A Salesforce Research report shows, for instance, that 81 per cent of business buyers find the customer experience to be as important to them as the products and services that a company provides. And almost seven out of ten expect B2B businesses to deliver an “Amazon-like” buying experience. Finally, more than half of the surveyed B2B buyers have ended a business relationship with one vendor and moved to another one because of sub-par customer experience.
A Mckinsey report had similar findings. The consulting group surveyed 1,200 purchasing decision-makers in small, medium, and large companies throughout the United States and Western Europe whose job duties included purchasing high-tech products and services. Mckinsey found a large disparity between what buyers said was important to them in making business purchases and what it turned out had actually influenced their buying behaviour. Price and the quality of a product were what survey respondents shared that they found to be most important. But when Mckinsey dug into the actual purchases that respondents made, they found that the overall sales experience seemed to play a far more significant role in the decision-making process than had been reported. In fact, Mckinsey found that by having a highly thought of sales experience an organisation could boost its share of a customer’s business by an average of 8 to 15 percentage points.
Software entrepreneur Marc Murphy says that augmented reality truly hit the mainstream with the incredible popularity of Pokemon GO, and that opened wide the door for the B2B sales space to start using the technology to its best advantage. AR makes immediate sense as a tool to facilitate consumer purchases. For instance, using AR to let a buyer see a sofa that they are considering in their living room in order to gain better information about how it will look, fit and feel in the space.

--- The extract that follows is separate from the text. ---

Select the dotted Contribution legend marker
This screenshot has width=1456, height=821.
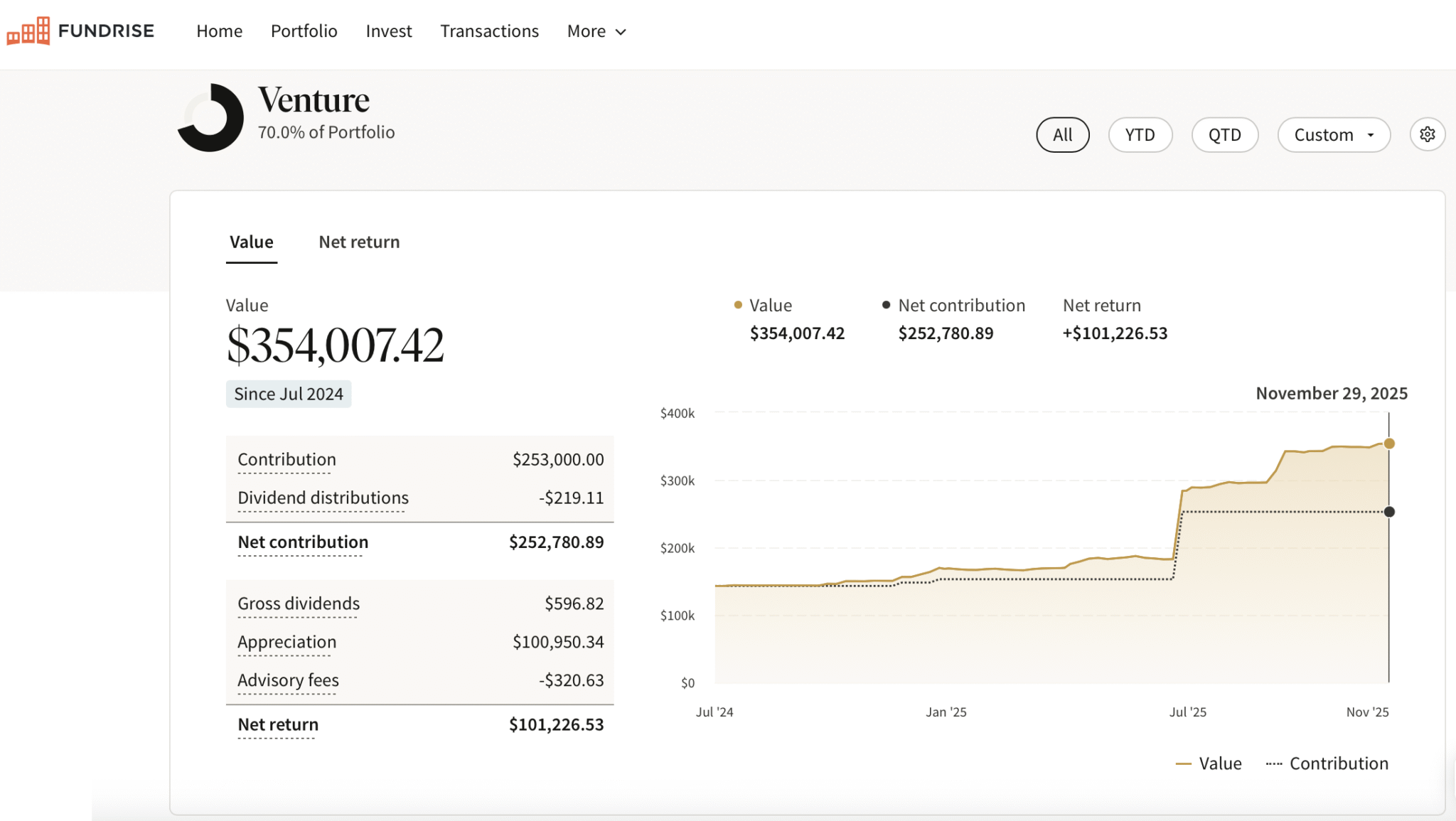pyautogui.click(x=1275, y=763)
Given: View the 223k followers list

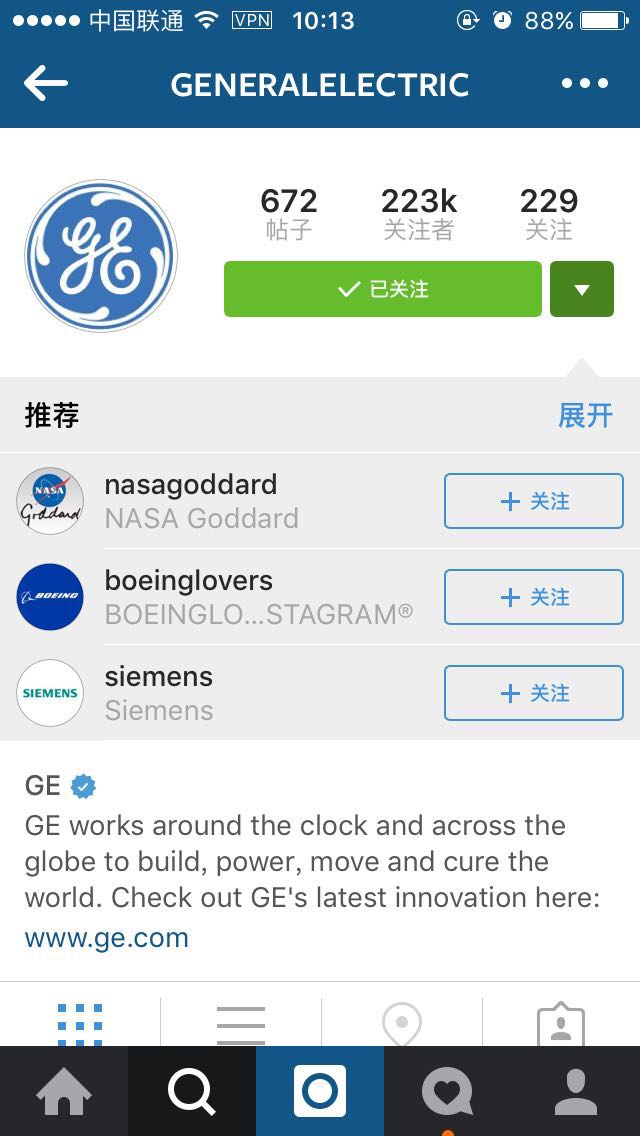Looking at the screenshot, I should click(x=419, y=214).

But the applications in B2B buying may not be quite as obvious.
That doesn’t mean they’re not there, however!
As detailed above, the expectations that they develop as individual consumers are starting to seep into the buying environment that B2B decision makers demand. Murphy notes that the products that are the most natural fit for AR in the B2B space include those items that are large and may be harder to sell outside of a specially designed selling space such as a showroom or a plant. Innovators have begun working on technology that will create a version of B2B products that can be played with by clients. While it’s not the real product, it will look and act like the item that the customer would be buying. However, for the company that makes the product, the production of this digital copy costs a fraction of the price tag of the original item.
For those new to the sales profession and those making the change from selling to individuals, there can be a lot to learn when getting started in business-to-business sales.
The information contained in this guide, however, offers an excellent start in acquiring the knowledge needed to 1) reach decision makers within prospect organizations, 2) develop the product expertise that will put customers at ease, 3) understand the lead pool for B2B sales, 4) predict the length of each client’s decision-making process, and 5) adapt to the changing expectations and technologies of B2B selling.